-- Excerpt follows --

I tell you pretty much everything via the emails you allow me to send to you. But sometimes I feel bad because I send you a lot of emails, and I know they take time for you to read them, and yet I feel guilty that you don't charge me extra for that. So now I'm trying to be cognizant about not sending too many emails, but I also don't want you to think that I'm shying away from you either. I'll probably discuss these feelings with you at some point in our online sessions.

Also, I still feel scared about saying something that came out wrong in session, or embarrassed by what I said in session, or like I didn't complete my thoughts fully in session, so I tend to worry about what you think of me after every session - still. But, I've not been afraid anymore about you leaving us or quitting on us. You've helped us to feel more secure by allowing us to express all these feelings repeatedly last year. This year, we're learning to build trust more with you, and then in turn learning from our relationship so that perhaps we can take those healthy experiences and see how they fare in real life.

-- Excerpt concluded --
-- Records provided follows --

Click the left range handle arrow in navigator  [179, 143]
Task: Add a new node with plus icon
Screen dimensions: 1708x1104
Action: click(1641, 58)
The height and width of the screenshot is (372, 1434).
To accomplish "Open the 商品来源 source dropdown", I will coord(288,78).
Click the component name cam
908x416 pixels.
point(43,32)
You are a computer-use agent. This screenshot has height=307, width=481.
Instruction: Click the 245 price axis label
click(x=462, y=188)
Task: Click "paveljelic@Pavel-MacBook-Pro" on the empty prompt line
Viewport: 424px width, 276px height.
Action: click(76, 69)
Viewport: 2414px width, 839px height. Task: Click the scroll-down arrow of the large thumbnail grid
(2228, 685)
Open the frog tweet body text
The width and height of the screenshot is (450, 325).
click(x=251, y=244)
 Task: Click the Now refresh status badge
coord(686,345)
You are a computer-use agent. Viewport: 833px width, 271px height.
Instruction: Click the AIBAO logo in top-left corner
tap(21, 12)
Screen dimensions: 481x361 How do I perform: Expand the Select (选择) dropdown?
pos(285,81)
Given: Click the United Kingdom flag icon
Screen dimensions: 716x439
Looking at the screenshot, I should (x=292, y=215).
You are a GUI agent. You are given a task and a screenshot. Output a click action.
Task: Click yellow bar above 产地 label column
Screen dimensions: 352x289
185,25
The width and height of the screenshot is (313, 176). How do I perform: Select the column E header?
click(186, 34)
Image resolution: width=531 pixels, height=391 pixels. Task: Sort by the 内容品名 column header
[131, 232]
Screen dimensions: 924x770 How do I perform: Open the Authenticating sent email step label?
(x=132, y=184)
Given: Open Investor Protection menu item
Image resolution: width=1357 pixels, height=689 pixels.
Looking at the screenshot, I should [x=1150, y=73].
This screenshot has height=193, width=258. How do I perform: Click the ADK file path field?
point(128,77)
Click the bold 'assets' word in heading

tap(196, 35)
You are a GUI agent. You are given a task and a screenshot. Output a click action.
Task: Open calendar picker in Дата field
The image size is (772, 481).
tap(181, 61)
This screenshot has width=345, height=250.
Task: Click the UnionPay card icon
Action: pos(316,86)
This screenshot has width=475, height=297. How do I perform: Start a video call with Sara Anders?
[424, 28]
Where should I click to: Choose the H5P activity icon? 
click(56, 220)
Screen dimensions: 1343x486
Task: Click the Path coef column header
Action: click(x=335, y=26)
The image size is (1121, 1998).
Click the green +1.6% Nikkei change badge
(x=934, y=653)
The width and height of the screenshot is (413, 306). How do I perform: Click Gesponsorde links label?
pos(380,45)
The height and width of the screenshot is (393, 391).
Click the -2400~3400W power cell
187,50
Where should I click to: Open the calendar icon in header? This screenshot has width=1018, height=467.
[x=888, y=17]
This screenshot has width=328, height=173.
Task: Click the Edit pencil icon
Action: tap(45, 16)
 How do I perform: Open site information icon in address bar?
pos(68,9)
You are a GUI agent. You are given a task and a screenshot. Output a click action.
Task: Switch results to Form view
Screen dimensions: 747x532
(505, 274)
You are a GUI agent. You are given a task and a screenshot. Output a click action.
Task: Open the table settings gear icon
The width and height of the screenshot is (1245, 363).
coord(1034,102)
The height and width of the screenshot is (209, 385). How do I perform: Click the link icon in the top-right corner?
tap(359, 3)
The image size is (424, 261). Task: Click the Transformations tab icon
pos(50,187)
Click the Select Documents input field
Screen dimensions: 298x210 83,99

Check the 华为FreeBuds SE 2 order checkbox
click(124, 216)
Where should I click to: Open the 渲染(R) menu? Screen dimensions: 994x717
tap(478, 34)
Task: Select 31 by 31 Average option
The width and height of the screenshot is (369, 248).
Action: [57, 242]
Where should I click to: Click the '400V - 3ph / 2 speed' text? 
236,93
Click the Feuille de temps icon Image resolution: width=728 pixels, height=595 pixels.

-- Records provided concluded --

▸ Prompt
Copy the passage of the excerpt above verbatim, from "Also, I still" up to and including "in real life.".

▸ Answer to the problem
Also, I still feel scared about saying something that came out wrong in session, or embarrassed by what I said in session, or like I didn't complete my thoughts fully in session, so I tend to worry about what you think of me after every session - still. But, I've not been afraid anymore about you leaving us or quitting on us. You've helped us to feel more secure by allowing us to express all these feelings repeatedly last year. This year, we're learning to build trust more with you, and then in turn learning from our relationship so that perhaps we can take those healthy experiences and see how they fare in real life.